Inscrita en oro, la frase “para la más bella” fraguó la guerra de Troya. El oro de los vencedores se funde en aquel mito en una manzana. ¿Qué tendrán las mujeres con los frutos? Uno podría concluir que para comprender el mito basta con apreciar el influjo de la discordia en los eventos humanos, pero la imagen no es tan sencilla como la máxima moral. Los concursos de belleza nunca intentaron ser objetivos. Gana la que soborna mejor. ¿O el mito puede entenderse sin la paradoja? El mejor soborno es lo que dirimiría el conflicto: la más bella. O así lo es tratándose de Paris. ¿Habrá un fin en ese concurso, un punto de satisfacción? La discordia de las diosas por su belleza lo decide el hombre que encuentra la belleza femenina como lo más deseable. Si Afrodita gana, ¿qué es lo más bello? ¿Sabía que Helena era más bella que ella? Cuando la discordia inicia, lo difícil es la sensatez. La hermosura de Paris y sus inclinaciones se acentúan en sus tres opciones. ¿El deseo por las otras diosas habría desencadenado aquella guerra?

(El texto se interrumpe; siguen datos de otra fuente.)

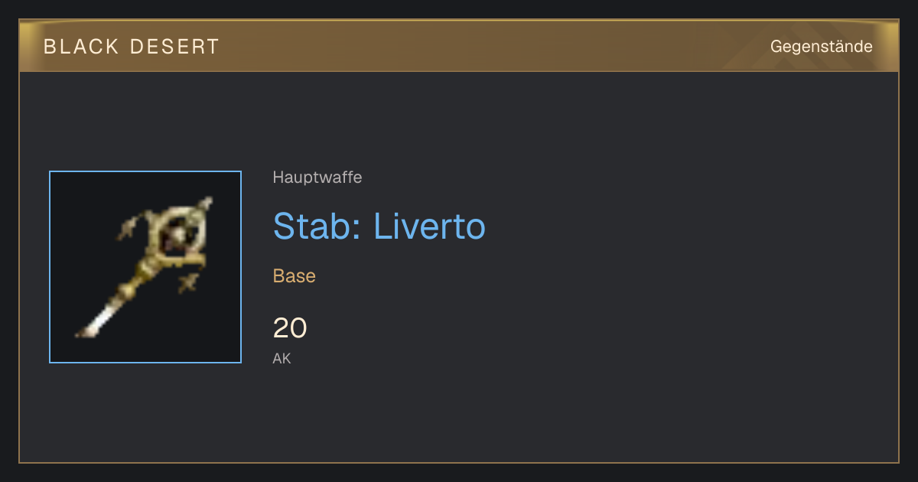Viewport: 918px width, 482px height.
Task: Select the staff's ornate golden head
Action: point(181,233)
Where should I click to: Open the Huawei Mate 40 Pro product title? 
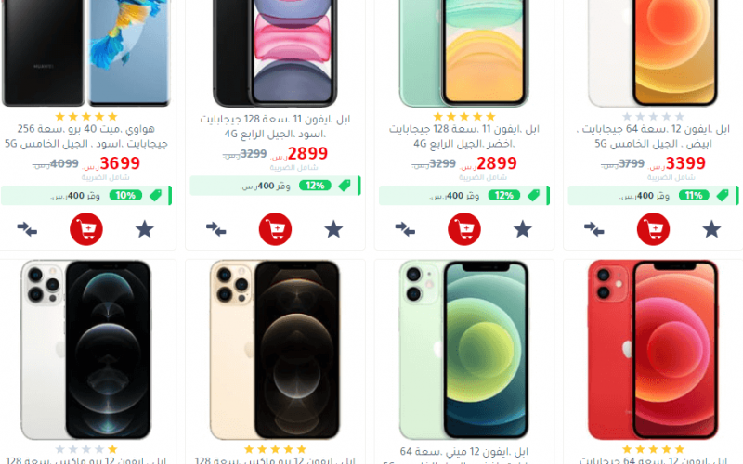[x=86, y=135]
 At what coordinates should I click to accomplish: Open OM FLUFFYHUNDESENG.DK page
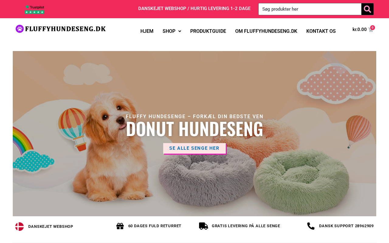coord(266,31)
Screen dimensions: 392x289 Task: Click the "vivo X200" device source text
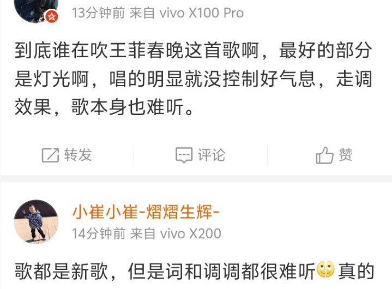point(190,233)
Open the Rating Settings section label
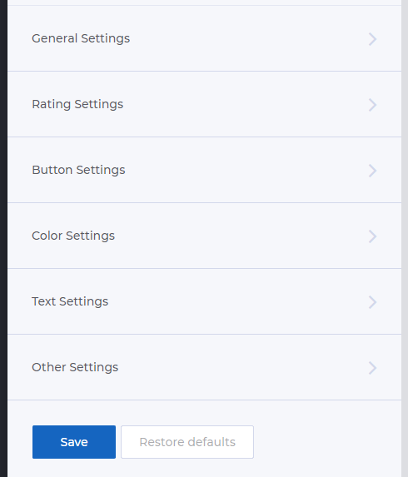The image size is (408, 477). click(x=77, y=104)
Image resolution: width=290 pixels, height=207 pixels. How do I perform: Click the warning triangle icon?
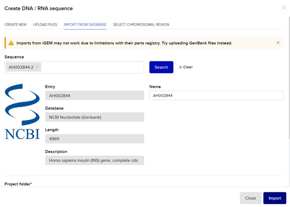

Dos frutos, dos circunstancias distintas, dos regiones separadas. ¿Quién no reduce la revelación al campo del mito? ¿Quién no encierra el mito en el limbo de la cultura, en donde cabe todo porque no hay fondo alguno? En realidad, no hay, fuera de la arbitrariedad, punto de unión. Quizá la única coincidencia es el problema hermenéutico de la vida, en el que también puede uno hallarse con cuantas aristas sea capaz de ver. La desobediencia y el origen del conocimiento del Bien y el Mal como sello del pecado no está en la vida que hace frente a lo inescrutable de los dioses. En la manzana dorada no relumbra el destello del pecado irrevocable; la elección de Paris no desobedece a nadie. ¿Será falta de razón eso de adjudicar un vínculo entre lo humano y lo divino de cualquier manera? Tal vez esa incapacidad que Nietzsche veía en el último hombre para poder crear no sea sólo un grito desesperado y mal calculado. Lo verdaderamente difícil es conocer el alcance de la Revelación en la vida, sin reducirla a producción humana; lo difícil del mito es saber si los dioses pueden ser pensados todavía. Si hacemos de las dos un ejemplo de la potencia analógica, ¿no las equiparamos injustamente de nuevo? Hoy la manzana más famosa siempre aparece mordida y es símbolo de nuestras pasiones e imaginación empobrecidas. ¿A qué Dios representa?